* [Dataset]:

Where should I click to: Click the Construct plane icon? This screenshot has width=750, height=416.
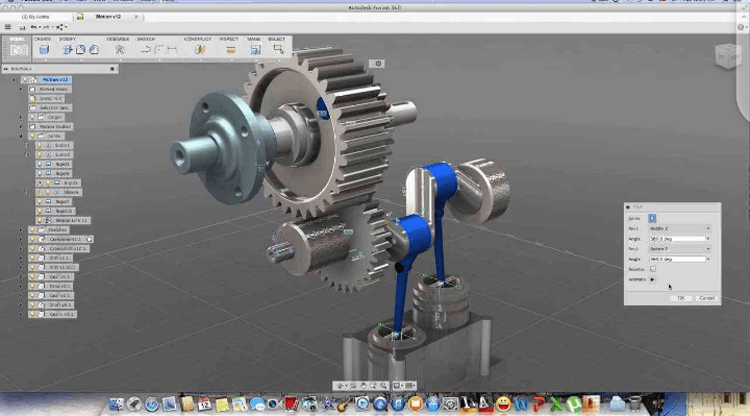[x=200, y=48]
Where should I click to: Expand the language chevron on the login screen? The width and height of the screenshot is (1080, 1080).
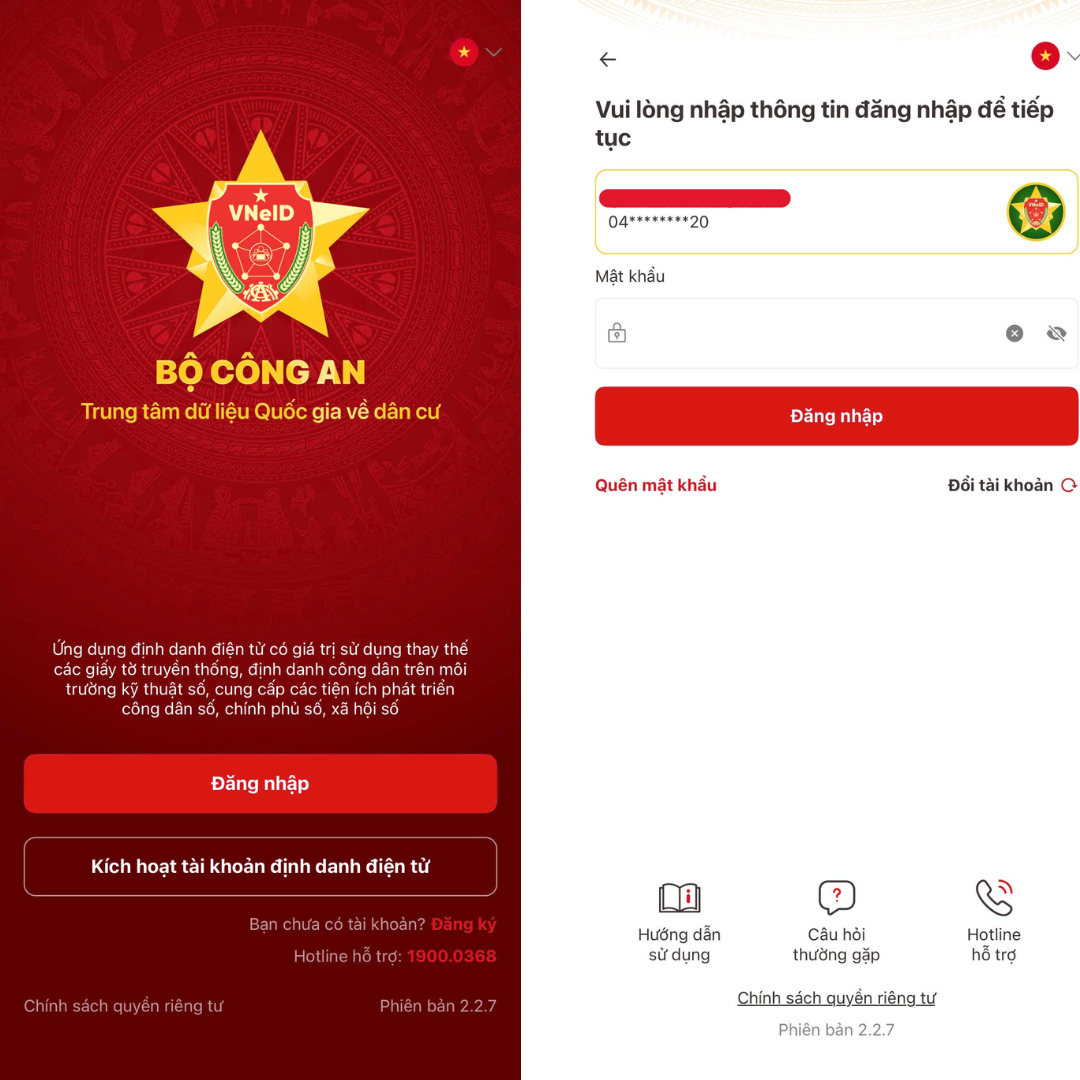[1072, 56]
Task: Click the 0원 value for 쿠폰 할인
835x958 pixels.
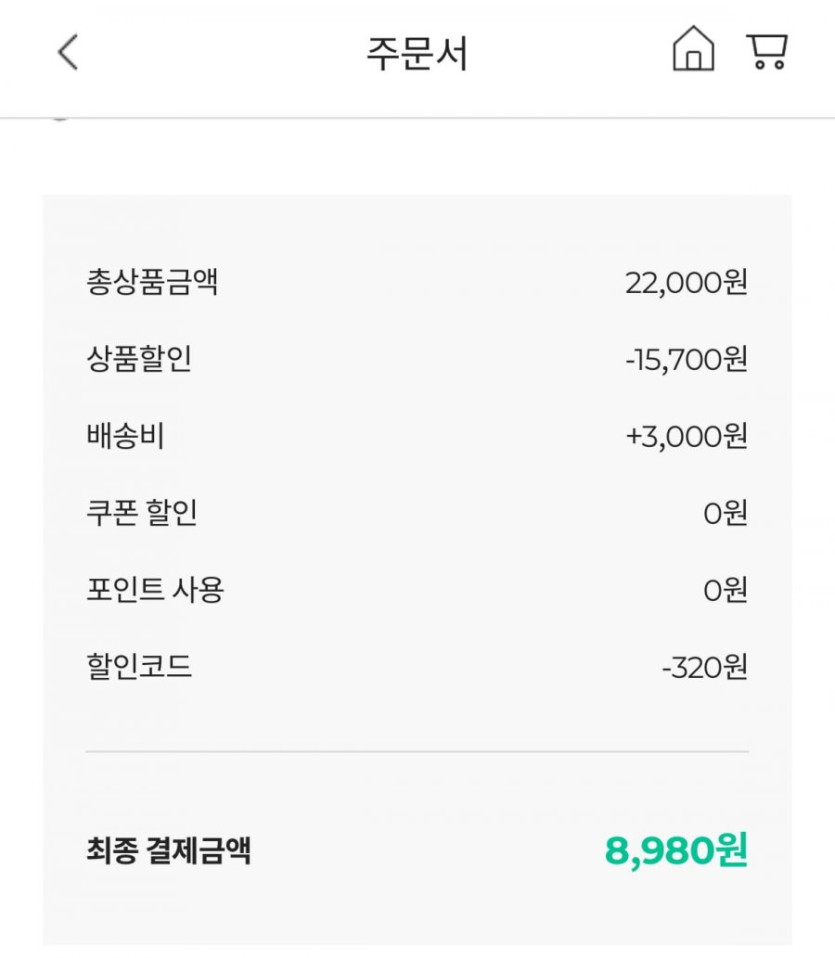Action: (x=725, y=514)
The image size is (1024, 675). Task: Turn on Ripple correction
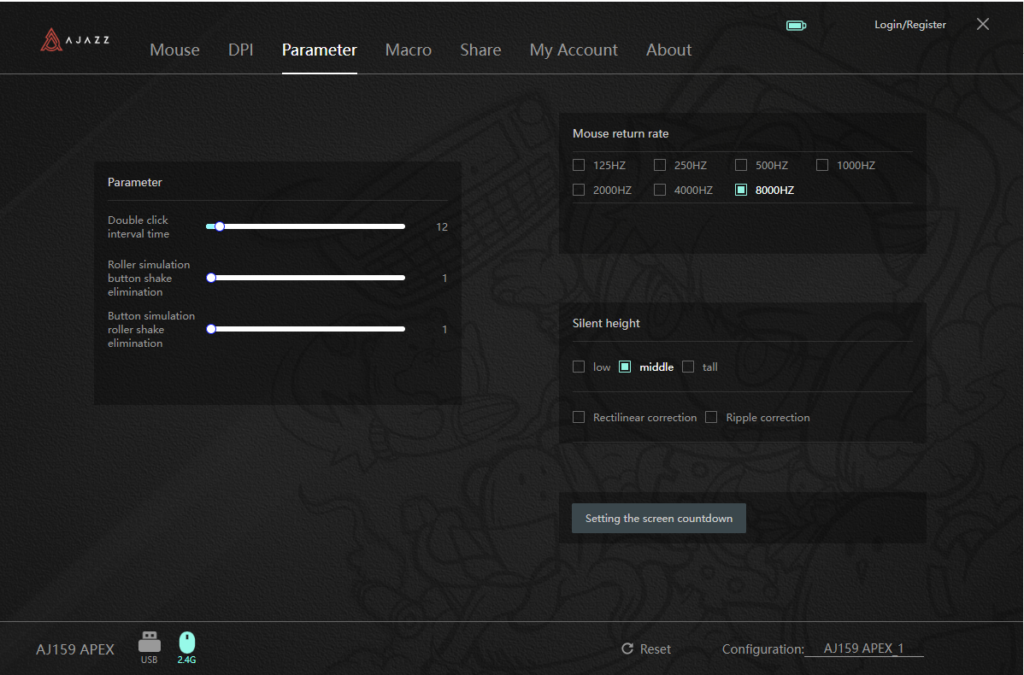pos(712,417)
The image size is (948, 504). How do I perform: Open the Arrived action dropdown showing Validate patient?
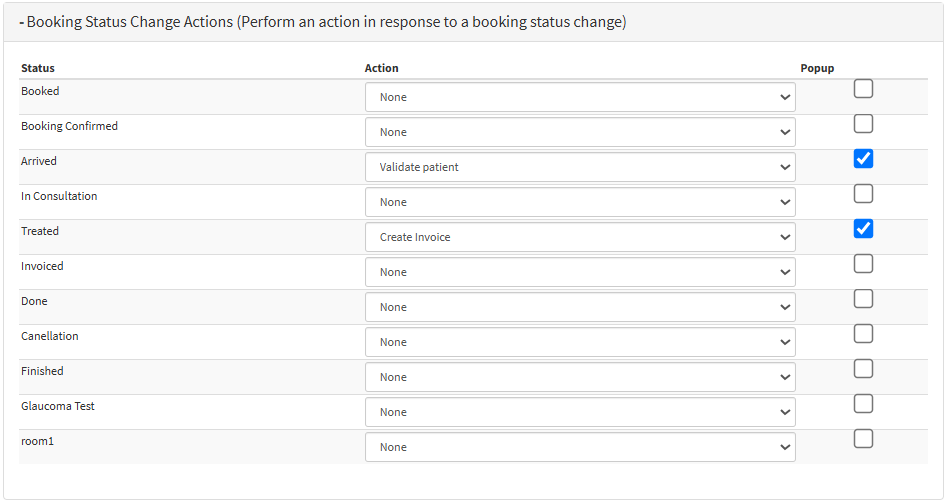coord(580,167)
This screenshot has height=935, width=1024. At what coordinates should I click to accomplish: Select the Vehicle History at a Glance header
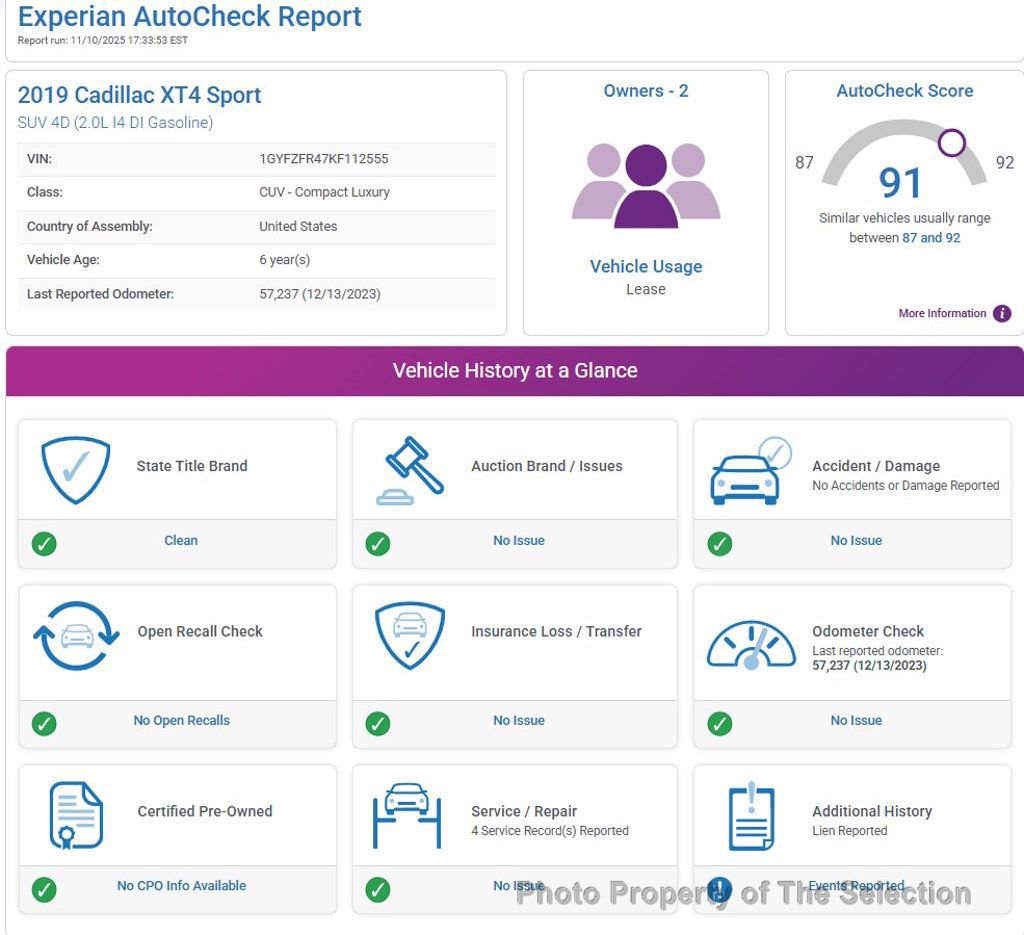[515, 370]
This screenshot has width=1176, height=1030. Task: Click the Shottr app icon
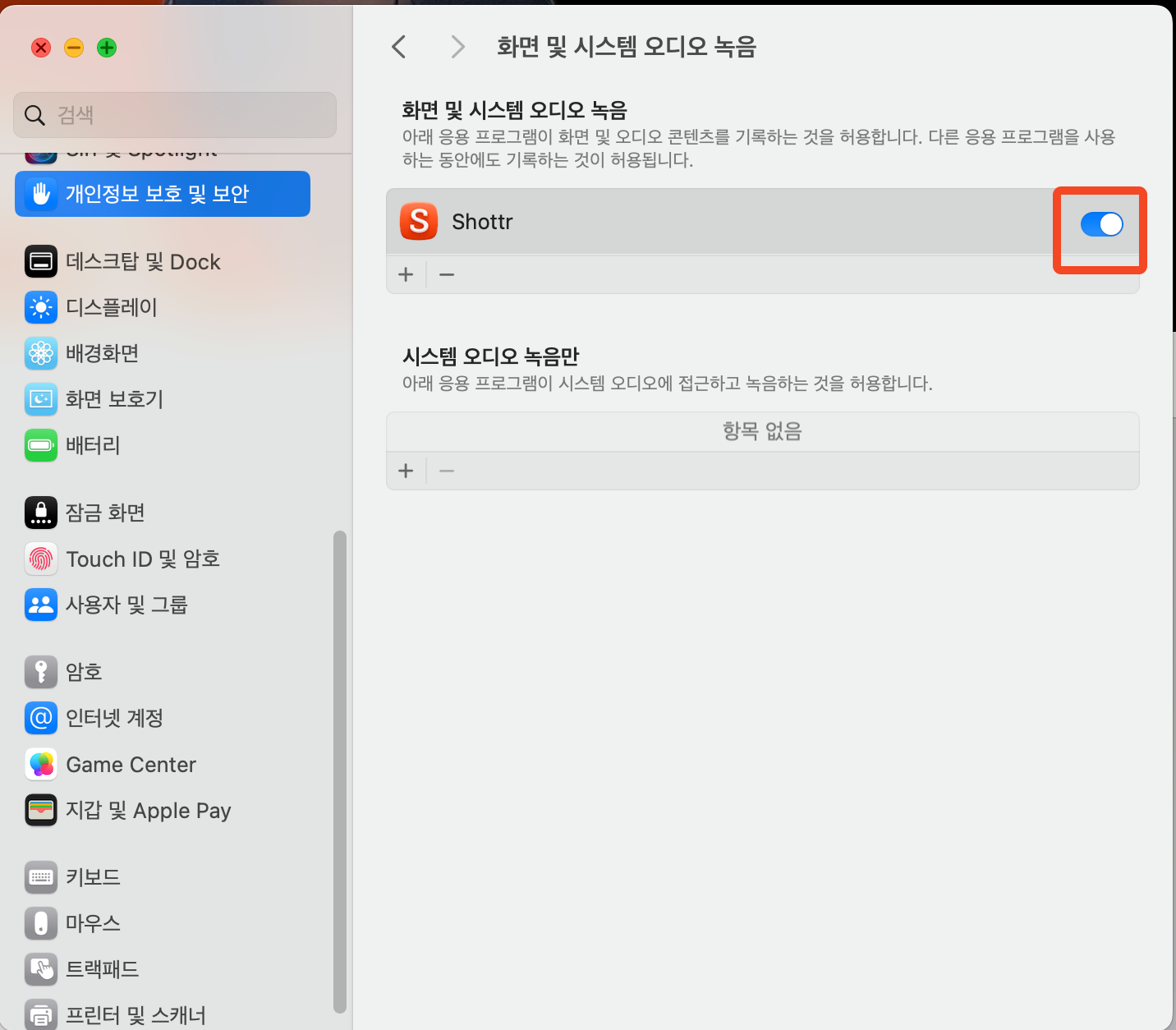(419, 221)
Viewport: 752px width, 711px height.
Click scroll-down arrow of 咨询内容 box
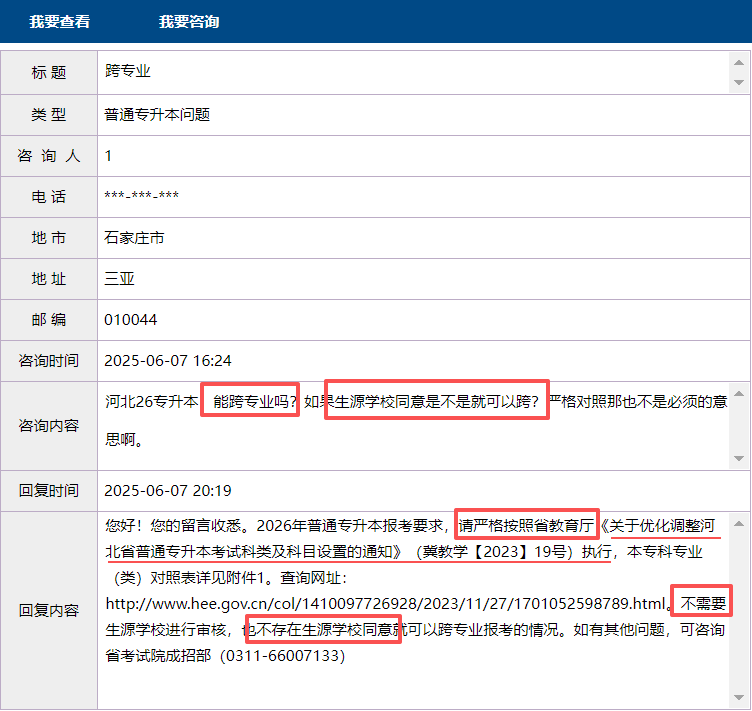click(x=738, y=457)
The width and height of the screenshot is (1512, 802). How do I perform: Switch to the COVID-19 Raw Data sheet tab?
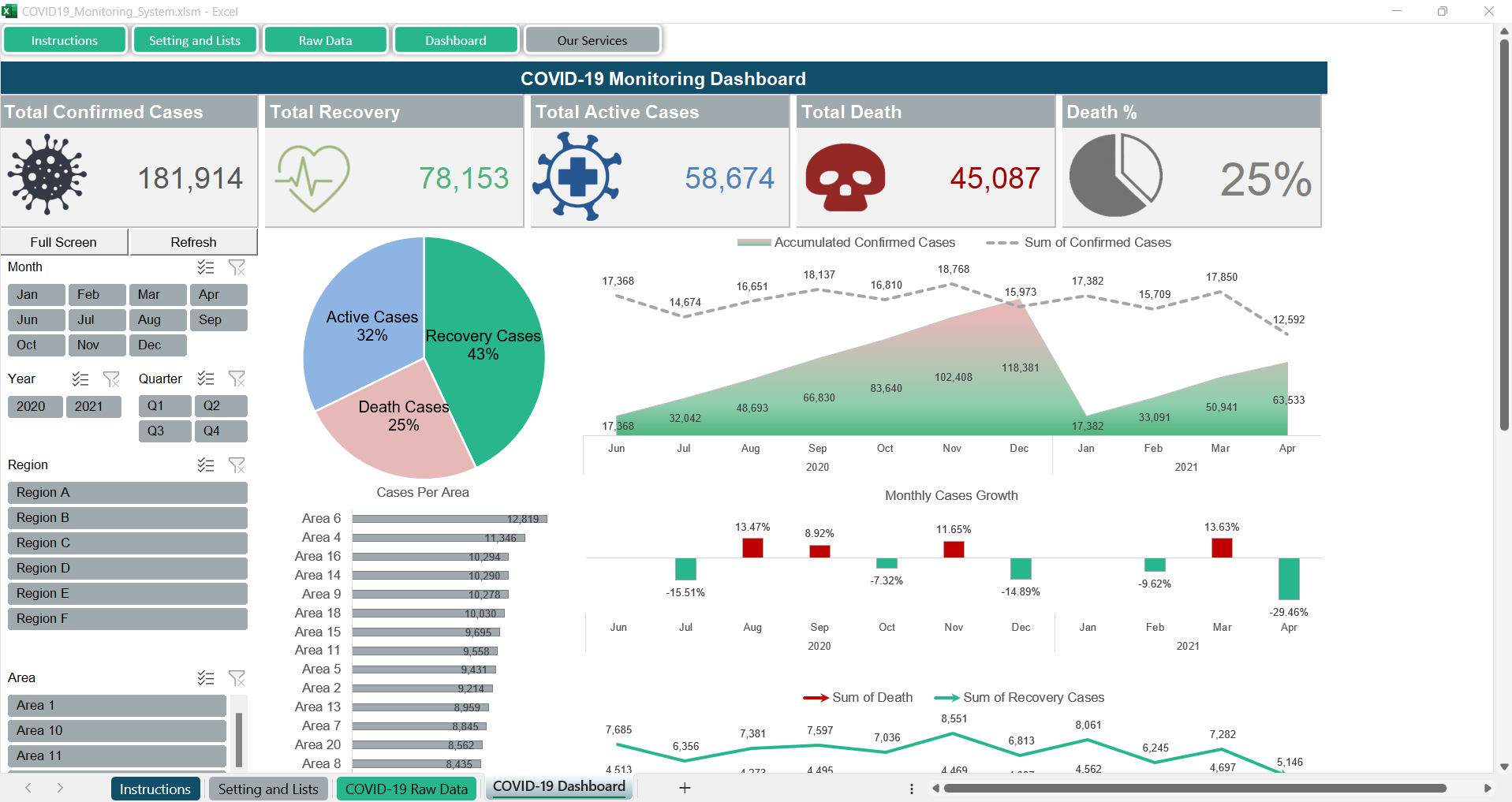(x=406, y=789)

* [Task details]: Starting at the first entry above and ending at the last, write everything out exactly except the pictures.

* [Output of the task]:
Where should I click to: Click the Construct plane icon? This screenshot has width=750, height=416.
[x=200, y=48]
Where should I click to: Expand the language chevron on the login screen? The width and height of the screenshot is (1080, 1080).
[1072, 56]
Task: Click the 0원 value for 쿠폰 할인
835x958 pixels.
Action: (x=725, y=514)
The image size is (1024, 675). Task: Turn on Ripple correction
pos(712,417)
The image size is (948, 504). How do I perform: Open the Arrived action dropdown showing Validate patient?
coord(580,167)
This screenshot has height=935, width=1024. At what coordinates should I click to accomplish: Select the Vehicle History at a Glance header
[515, 370]
This screenshot has width=1176, height=1030. Task: Click the Shottr app icon
(419, 221)
Viewport: 752px width, 711px height.
Click scroll-down arrow of 咨询内容 box
click(x=738, y=457)
The width and height of the screenshot is (1512, 802). How do I perform: Switch to the COVID-19 Raw Data sheet tab?
(x=406, y=789)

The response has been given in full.